Mr Plosser’s comments highlight one of the main concerns of QE2 sceptics at the Fed: that the central bank will make an implicit promise to use asset purchases to manage the unemployment rate, which they do not believe it can successfully do.
The Federal Reserve is pondering whether to restart asset purchases after the economic recovery slowed to a pace that leaves inflation below its comfort zone and unemployment stuck at 9.6 percent.
Mr Plosser is one of a number of sceptics at regional Fed banks but they are unlikely to sway the rate-setting committee if chairman Ben Bernanke argues for action.
Mr Plosser’s remarks also show that debate at the Fed over how to communicate QE2 – if it goes ahead – is at least as intense as over how large it should be.
That is because the effects of QE2 would be shaped by perceptions about what the Fed intends to do in the future.
In a speech last week, William Dudley of the New York Fed said that adopting a more explicit inflation goal, like the numerical targets used in countries such as the UK, could complement further asset purchases.
Mr Plosser is a long time proponent of inflation targeting and said that he would be willing to consider asset purchases if they were tied to such a goal and necessary to achieve it.
Mr Plosser has further grounds for his opposition to QE2 at this point.
First, his own forecast is that inflation will rise towards 2 percent in 2011, and he is less concerned by the risk that growth or inflation will weaken further than some of his colleagues.

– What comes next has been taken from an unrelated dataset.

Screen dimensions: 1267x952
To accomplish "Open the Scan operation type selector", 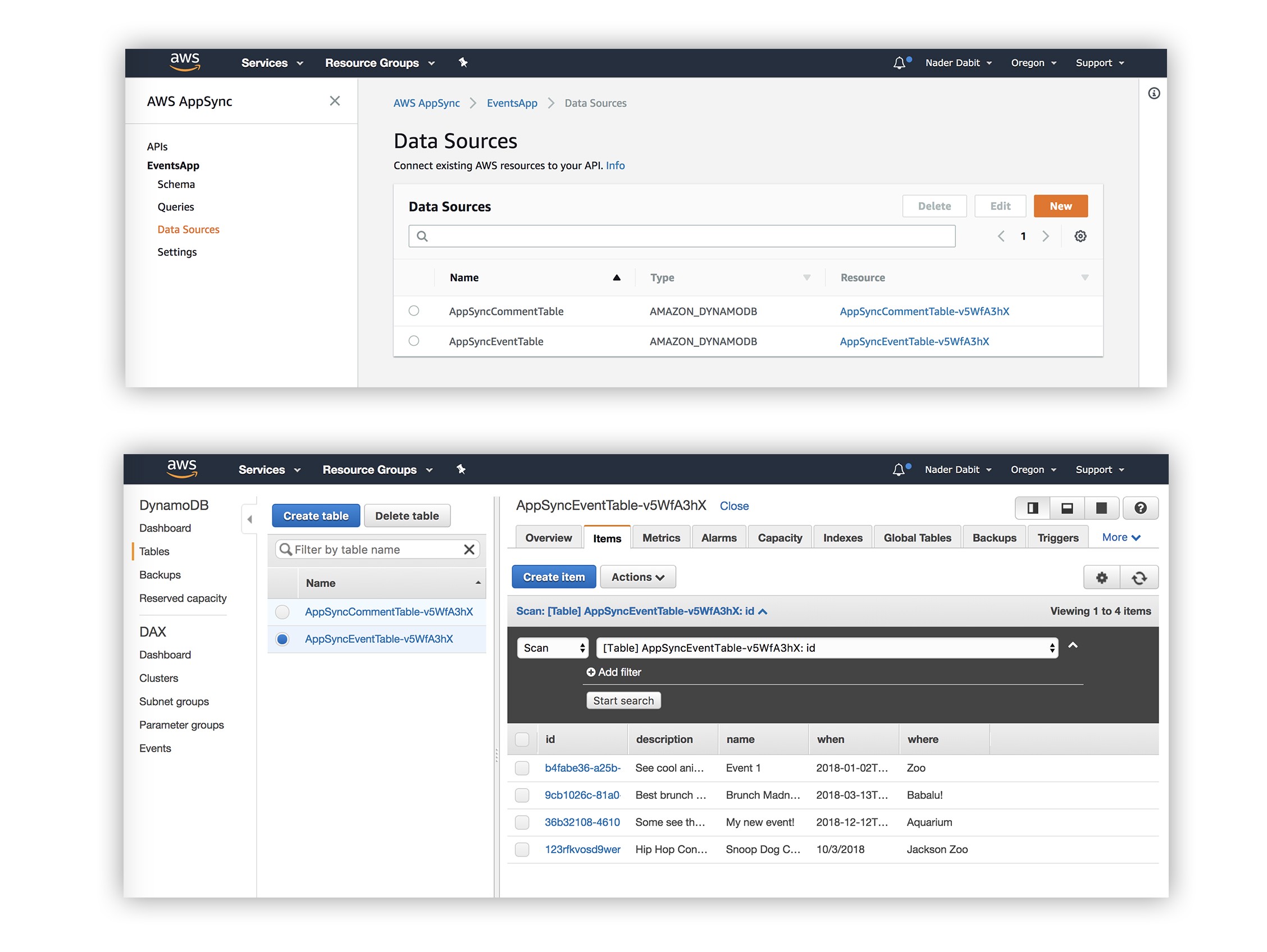I will 553,648.
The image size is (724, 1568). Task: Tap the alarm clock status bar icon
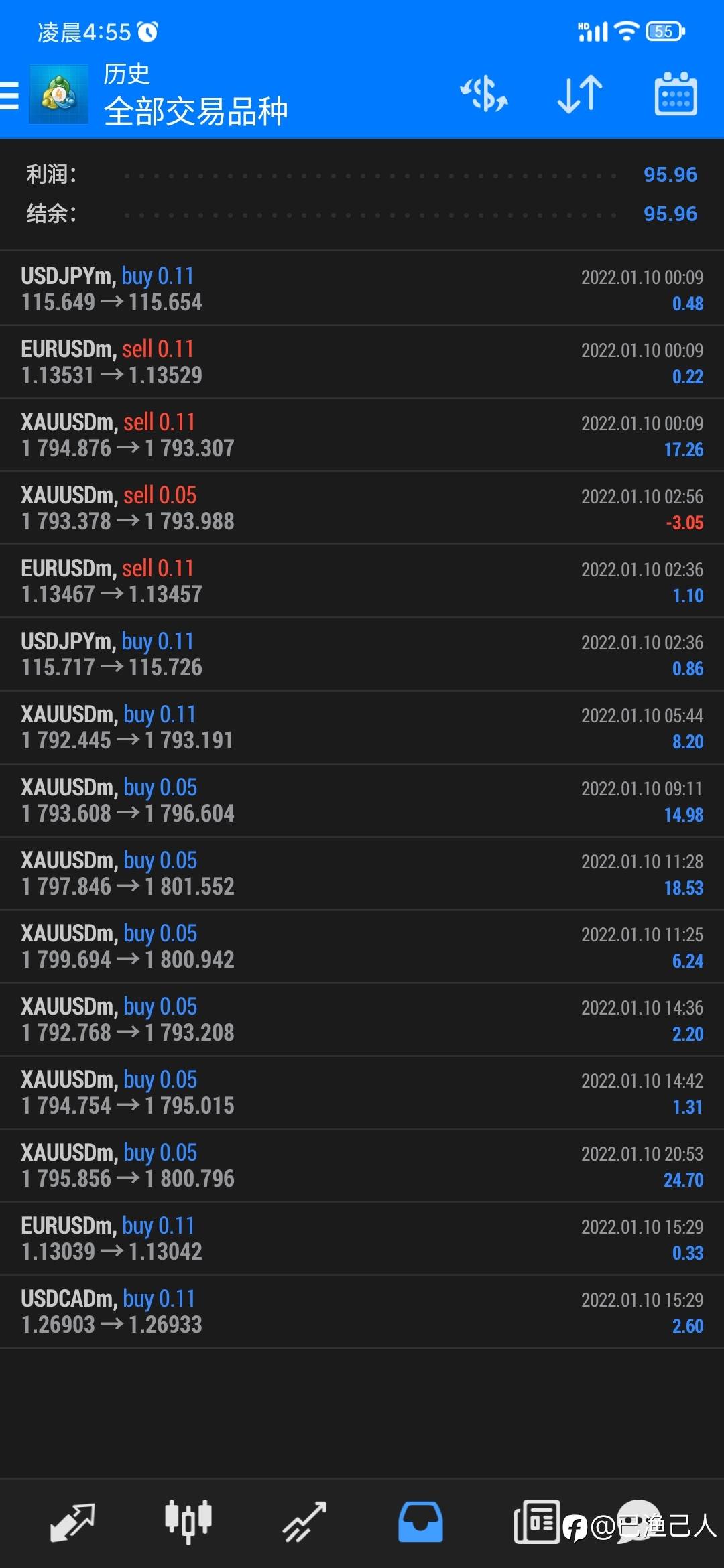coord(147,31)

Second, he doubts the efficacy of QE2 in bringing down long-term real interest rates, and the effect of lower long-term rates on unemployment.
“Long-term rates have already come down over 100 basis points since the spring and we did nothing.
So what makes us think that another 20 basis points is going to make any difference whatsoever?” he said.
Third, he worries about whether the Fed will be able to withdraw the extra funds that it supplies to banks smoothly when the time comes.
Finally, he does not think that the cost of disinflation or deflation is too high, provided that the public continues to expect inflation in the future.
“One month or two months of deflation really isn’t the end of the world.”